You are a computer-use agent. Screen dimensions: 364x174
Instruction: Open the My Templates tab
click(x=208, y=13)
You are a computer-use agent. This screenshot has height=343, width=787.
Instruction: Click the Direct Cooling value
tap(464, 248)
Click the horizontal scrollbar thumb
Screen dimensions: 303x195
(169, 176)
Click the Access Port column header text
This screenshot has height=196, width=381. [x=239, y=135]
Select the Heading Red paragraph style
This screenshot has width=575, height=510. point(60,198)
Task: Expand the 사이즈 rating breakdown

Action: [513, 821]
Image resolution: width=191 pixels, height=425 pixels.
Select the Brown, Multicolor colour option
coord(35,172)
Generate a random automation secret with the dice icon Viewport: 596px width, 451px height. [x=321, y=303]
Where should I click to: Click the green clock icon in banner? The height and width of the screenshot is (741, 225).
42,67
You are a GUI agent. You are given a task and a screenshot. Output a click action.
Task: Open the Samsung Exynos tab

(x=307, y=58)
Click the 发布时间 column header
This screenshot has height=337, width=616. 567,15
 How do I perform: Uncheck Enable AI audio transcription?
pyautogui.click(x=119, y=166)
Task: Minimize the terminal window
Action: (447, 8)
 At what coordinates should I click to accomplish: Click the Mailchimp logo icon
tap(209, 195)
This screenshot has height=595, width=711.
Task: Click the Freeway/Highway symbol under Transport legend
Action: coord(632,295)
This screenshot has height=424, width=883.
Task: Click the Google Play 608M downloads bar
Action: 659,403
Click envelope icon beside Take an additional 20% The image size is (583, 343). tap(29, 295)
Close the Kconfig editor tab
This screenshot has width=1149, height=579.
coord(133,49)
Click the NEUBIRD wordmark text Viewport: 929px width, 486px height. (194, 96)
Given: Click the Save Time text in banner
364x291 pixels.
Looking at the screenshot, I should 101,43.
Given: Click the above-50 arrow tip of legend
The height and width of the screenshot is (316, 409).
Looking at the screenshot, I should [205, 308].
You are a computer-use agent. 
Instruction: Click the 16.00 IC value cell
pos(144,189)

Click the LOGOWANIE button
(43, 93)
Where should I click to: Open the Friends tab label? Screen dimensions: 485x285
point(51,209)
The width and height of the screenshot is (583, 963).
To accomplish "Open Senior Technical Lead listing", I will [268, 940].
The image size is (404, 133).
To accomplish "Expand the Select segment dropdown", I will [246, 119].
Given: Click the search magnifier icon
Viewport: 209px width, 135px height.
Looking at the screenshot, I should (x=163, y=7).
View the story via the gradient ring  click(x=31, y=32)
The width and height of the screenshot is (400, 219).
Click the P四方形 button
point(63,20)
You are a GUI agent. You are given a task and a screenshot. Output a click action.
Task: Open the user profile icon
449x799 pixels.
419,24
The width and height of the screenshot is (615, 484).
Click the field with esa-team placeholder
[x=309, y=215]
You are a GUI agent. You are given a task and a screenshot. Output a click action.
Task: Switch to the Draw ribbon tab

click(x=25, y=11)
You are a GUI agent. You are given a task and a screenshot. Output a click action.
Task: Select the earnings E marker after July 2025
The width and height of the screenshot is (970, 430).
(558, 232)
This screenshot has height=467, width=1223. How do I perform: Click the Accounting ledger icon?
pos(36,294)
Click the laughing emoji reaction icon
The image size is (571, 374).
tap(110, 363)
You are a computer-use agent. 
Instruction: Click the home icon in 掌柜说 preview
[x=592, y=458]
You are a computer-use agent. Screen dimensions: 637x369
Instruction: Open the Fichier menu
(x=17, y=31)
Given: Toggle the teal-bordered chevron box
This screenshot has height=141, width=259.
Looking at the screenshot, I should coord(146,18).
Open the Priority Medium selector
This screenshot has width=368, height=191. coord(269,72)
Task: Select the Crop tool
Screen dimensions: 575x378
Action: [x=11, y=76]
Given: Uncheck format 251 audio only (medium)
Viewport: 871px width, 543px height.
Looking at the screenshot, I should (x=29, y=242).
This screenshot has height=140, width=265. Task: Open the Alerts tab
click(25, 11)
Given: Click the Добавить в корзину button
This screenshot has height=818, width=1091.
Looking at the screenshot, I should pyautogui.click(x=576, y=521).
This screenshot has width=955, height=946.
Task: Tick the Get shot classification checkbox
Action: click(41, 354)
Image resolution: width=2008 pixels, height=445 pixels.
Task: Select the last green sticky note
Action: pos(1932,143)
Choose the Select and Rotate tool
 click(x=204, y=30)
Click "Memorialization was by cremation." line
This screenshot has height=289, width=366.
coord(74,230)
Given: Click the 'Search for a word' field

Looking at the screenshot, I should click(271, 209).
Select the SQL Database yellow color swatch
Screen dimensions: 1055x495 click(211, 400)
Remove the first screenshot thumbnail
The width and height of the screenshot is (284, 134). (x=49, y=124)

(Problem statement) In the records above, how many lines contain the string "will"? State that number only.

(Output below) 2